Fondamentale dunque l’azione della società civile, cioè di tutti noi: «Grazie a Dio tante aggregazioni e organizzazioni della società civile aiutano a compensare le debolezze della Comunità internazionale, la sua mancanza di coordinamento in situazioni complesse, la sua carenza di attenzione rispetto a diritti umani fondamentali e a situazioni molto critiche di alcuni gruppi. Così acquista un’espressione concreta il principio di sussidiarietà, che garantisce la partecipazione e l’azione delle comunità e organizzazioni di livello minore, le quali integrano in modo complementare l’azione dello Stato e dei rappresentanti delle istituzioni». (175). Ma è sul ruolo della politica e delle istituzioni che la Fratelli tutti si sofferma con attenzione particolare.
Che la politica fosse la forma più alta della carità lo dicevano in termini generali già Pio XI e san Paolo VI. Ma il modo in cui è stato ribadito in quest’enciclica è molto bello: «È carità stare vicino a una persona che soffre, ed è pure carità tutto ciò che si fa, anche senza avere un contatto diretto con quella persona, per modificare le condizioni sociali che provocano la sua sofferenza. Se qualcuno aiuta un anziano ad attraversare un fiume – e questo è squisita carità –, il politico gli costruisce un ponte, e anche questo è carità. Se qualcuno aiuta un altro dandogli da mangiare, il politico crea per lui un posto di lavoro, ed esercita una forma altissima di carità che nobilita la sua azione politica ». (186).

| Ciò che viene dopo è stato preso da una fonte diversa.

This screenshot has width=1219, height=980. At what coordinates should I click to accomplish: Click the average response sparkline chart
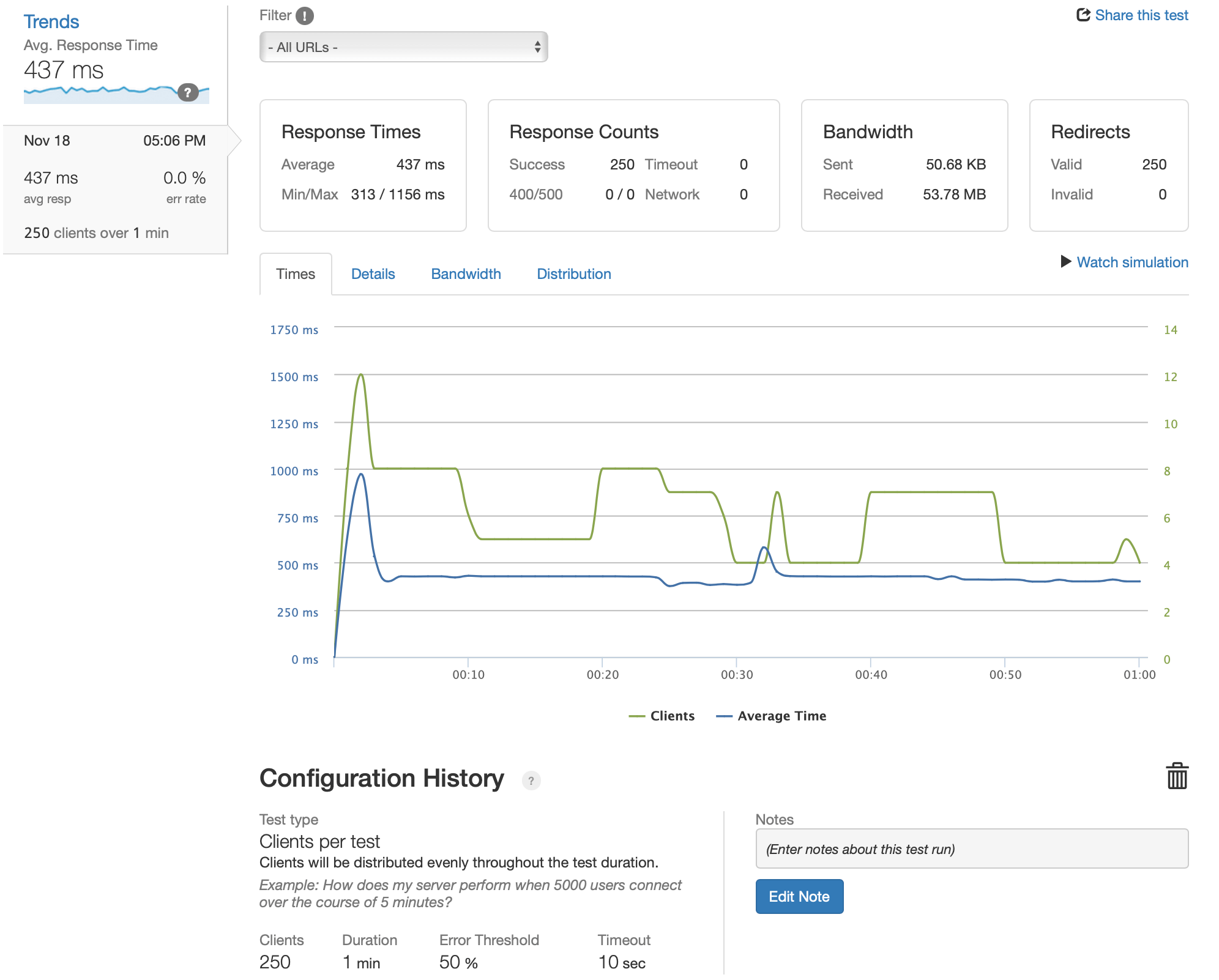[98, 94]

Da sottolineare l’affondo sul tema della generatività che prosegue dopo l’immagine del 'tempo superiore allo spazio' della Evangelii gaudium (più importante avviare processi che hanno effetti nel tempo piuttosto che occupare spazi di potere tanto per occuparli) con l’accenno alla fecondità che è più importante del successo: «È grande nobiltà esser capaci di avviare processi i cui frutti saranno raccolti da altri, con la speranza riposta nella forza segreta del bene che si semina» (196). Per costruire pace e fratellanza il testo si sofferma anche su una questione di metodo con un passo molto bello sull’arte del dialogo che ha sullo sfondo la logica del presupponendum ignaziano: «L’autentico dialogo sociale presuppone la capacità di rispettare il punto di vista dell’altro, accettando la possibilità che contenga delle convinzioni o degli interessi legittimi.

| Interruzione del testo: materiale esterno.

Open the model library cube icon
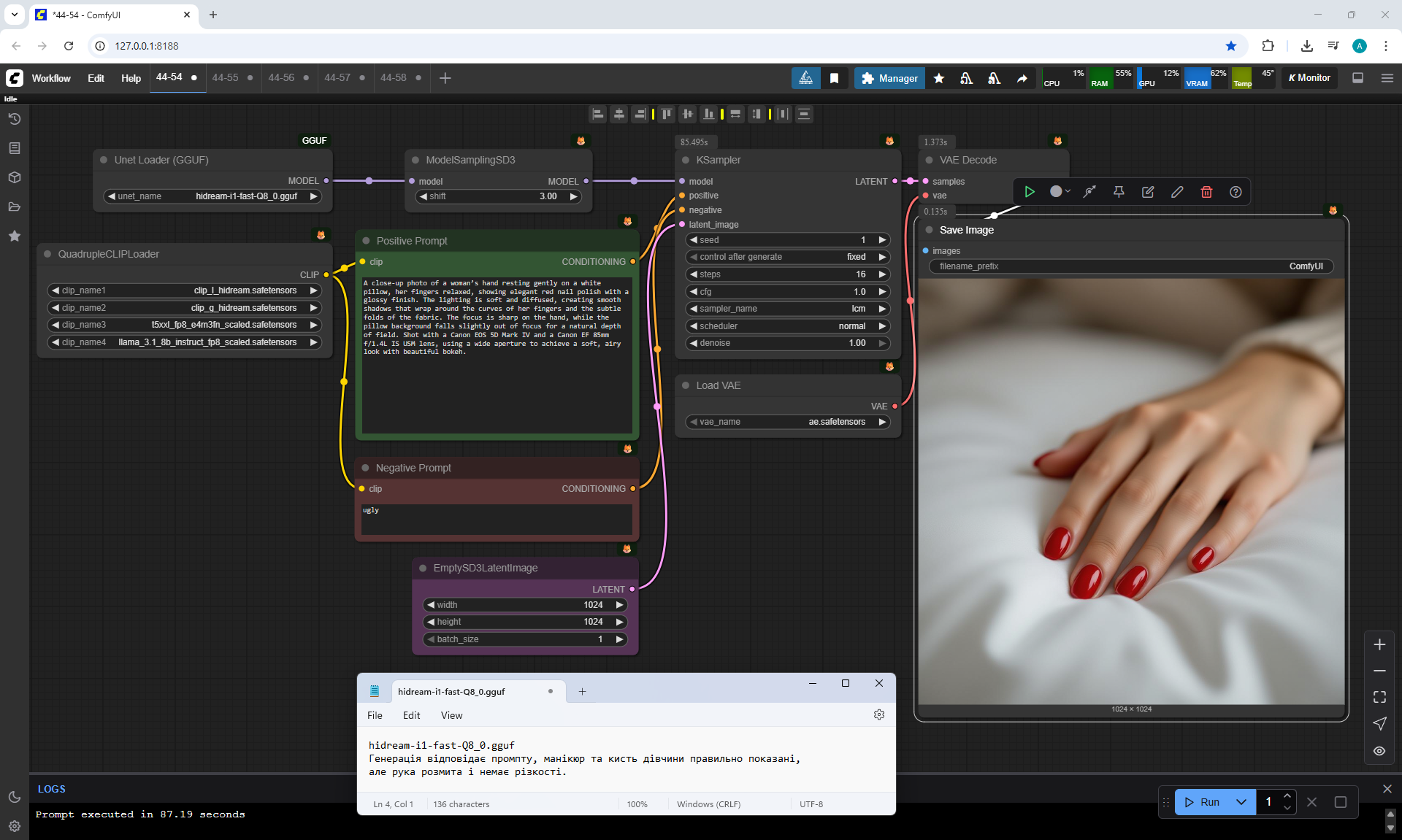1402x840 pixels. (x=15, y=177)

A partire dalla sua identità, l’altro ha qualcosa da dare ed è auspicabile che approfondisca ed esponga la sua posizione perché il dibattito pubblico sia ancora più completo».(203) Torna nell’enciclica un’altra immagine cara a questo pontefice, quella del poliedro. La realtà, pur avendo una sua profonda unitarietà, è ricca della diversità di tante diverse prospettive e sfaccettature. L’obiettivo della fratellanza universale non potrà mai essere raggiunto se non partendo dalla valorizzazione della ricchezza delle differenze attraverso un dialogo lungimirante e pronto a cogliere la ricchezza e la parte di verità che è nell’altro.
La fratellanza e l’amore universale, sembra concludere papa Francesco, non sono l’emozione di una canzone. Per poter essere perseguite e realizzate richiedono volontà e impegno. E passano attraverso una sensibilità personale simile a quella del buon samaritano, la vigilanza e il contrasto alle degenerazioni ideologiche e della comunicazione dei nostri giorni, una società civile attenta e impegnata, politici lungimiranti e illuminati, capacità di vera generatività e arte del dialogo.